Characteristics of older adults participating in a study of accelerometer-measured physical activity and health.
| 65-84 Years of Age | ≥85 Years of Age | Total Sample | |
|---|---|---|---|
| Number of participants | 121 | 94 | 215 |
| Age, mean (±SD) | 78.8 (4.2) | 89.3 (3.8) | 83.4 (6.6) |
| Gender (% female) | 67.8 | 74.5 | 70.7 |
| Education (%) | |||
| Less than college degree | 27.6 | 32.2 | 29.6 |
| Completed college | 32.8 | 37.8 | 35.0 |
| Graduate school | 39.7 | 30.0 | 35.4 |
| Actigraph wear days, mean (±SD) | 5.8 (1.1) | 5.5 (0.9) | 5.7 (1.02) |
| Physical Activity, mean (±SD) | |||
| Low-Light (minutes/day) | 210.6 (57.8) | 192.3 (61.7) | 202.6 (60.1) |
| High-Light (minutes/day) | 24.3 (13.0) | 15.8 (14.1) | 20.6 (14.1) |
| Moderate/Vigorous (minutes/day) | 14.8 (17.0) | 5.3 (9.3) | 10.6 (14.9) |
| Cognition Tests, median (IQR) | |||
| Trails A time (seconds to complete) | 47.7 (19.0) | 53.8 (30.4) | 47.8 (24.0) |
| Trails B time (seconds to complete) | 103.0 (67.3) | 160.0 (131.9) | 121.0 (201.4) |
| Trails B-A (seconds to complete) | 58.13 (60.75) | 90.33 (113.78) | 71.87 (88.29) |
Correlations between adjacent PA intensity categories were higher than non-adjacent categories.
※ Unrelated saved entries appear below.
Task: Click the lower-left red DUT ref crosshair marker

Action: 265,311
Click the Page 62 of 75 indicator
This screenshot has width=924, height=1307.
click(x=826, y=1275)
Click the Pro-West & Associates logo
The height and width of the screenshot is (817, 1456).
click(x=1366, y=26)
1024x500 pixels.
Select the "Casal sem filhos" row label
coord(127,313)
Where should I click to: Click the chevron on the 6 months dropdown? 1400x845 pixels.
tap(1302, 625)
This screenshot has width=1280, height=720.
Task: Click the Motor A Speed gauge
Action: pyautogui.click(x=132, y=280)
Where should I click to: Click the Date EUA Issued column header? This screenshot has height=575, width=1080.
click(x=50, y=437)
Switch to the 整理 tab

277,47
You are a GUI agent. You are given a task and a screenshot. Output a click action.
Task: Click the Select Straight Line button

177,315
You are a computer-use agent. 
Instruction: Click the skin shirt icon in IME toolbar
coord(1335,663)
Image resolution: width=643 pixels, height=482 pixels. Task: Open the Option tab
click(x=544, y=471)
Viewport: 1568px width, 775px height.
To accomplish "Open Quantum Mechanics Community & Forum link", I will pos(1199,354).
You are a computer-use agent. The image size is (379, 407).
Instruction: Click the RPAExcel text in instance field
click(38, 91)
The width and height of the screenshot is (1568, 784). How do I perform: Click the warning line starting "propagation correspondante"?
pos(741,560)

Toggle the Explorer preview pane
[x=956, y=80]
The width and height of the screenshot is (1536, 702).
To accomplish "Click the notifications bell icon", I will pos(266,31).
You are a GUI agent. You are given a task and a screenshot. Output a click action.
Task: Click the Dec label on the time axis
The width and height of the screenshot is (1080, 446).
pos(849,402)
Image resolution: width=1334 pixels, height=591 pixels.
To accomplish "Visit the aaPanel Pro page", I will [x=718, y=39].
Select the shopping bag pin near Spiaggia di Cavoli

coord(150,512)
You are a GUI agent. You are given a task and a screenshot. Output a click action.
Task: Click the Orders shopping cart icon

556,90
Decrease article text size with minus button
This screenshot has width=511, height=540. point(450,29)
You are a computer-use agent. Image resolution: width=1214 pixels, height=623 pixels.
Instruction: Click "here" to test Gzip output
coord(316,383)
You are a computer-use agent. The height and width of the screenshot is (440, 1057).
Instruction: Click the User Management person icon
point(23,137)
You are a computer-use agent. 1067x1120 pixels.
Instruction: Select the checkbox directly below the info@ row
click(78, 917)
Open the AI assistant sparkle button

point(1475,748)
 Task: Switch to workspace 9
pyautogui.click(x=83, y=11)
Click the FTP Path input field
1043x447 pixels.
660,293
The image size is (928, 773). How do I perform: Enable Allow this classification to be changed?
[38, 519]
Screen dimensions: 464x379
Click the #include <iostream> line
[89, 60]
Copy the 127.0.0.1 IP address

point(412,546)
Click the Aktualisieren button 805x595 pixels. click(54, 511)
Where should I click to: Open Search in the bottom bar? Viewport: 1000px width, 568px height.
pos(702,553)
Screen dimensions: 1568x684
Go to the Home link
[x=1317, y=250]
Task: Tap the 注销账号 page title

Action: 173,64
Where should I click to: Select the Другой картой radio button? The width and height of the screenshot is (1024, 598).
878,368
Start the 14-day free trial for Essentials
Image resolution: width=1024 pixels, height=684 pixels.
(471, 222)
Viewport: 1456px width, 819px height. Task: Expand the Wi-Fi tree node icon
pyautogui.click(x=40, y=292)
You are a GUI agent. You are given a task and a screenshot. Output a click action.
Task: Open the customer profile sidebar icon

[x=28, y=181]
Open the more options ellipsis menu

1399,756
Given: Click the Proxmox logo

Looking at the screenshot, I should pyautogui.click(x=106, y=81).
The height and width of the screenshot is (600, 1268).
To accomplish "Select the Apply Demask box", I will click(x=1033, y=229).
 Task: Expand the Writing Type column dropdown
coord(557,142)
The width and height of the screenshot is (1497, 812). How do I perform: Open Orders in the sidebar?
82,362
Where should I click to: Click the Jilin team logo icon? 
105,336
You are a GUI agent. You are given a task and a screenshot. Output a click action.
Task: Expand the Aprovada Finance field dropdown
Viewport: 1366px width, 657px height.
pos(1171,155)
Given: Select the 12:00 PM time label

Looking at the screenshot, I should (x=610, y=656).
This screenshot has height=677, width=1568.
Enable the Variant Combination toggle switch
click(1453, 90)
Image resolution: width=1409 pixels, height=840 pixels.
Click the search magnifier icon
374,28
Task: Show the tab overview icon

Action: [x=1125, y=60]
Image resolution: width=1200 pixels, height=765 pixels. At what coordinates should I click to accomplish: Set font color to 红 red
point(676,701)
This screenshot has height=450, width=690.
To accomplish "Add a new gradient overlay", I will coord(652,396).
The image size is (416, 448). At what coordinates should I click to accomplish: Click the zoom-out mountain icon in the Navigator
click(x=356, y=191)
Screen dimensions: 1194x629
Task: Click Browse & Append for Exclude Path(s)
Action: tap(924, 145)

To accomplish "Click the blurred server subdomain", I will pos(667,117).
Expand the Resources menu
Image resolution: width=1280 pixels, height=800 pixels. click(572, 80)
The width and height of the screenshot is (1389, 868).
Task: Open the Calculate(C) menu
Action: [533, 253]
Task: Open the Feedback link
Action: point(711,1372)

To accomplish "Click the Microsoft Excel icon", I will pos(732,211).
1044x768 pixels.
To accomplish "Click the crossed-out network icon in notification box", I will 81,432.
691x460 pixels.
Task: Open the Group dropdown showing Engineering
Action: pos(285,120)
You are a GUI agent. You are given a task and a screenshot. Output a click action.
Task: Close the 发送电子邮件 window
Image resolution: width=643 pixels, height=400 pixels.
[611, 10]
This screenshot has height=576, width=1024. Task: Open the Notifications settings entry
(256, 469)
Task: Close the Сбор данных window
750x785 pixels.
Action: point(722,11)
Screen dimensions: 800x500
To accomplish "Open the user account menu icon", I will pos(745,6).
The strongest association was between HLPA and MVPA (r = 0.6), whereas the weakest correlation was between LLPA and MVPA (r = 0.18). Minutes per day spent in any category of PA were negatively correlated with time to complete the TMTs, although only PA's of High-Light intensity or greater were statistically significant.
Table 2 presents models of the association of PA with cognition. Due to the logarithmic transformations, the model results were exponentiated and the parameters shown in Table 2 are interpreted as the percentage decrease in seconds required to complete the cognitions tests per 30 minutes/day of PA.
Table 2.
Regression models of the association between physical activity and seconds required to complete the trails cognition tests in a sample of older adults.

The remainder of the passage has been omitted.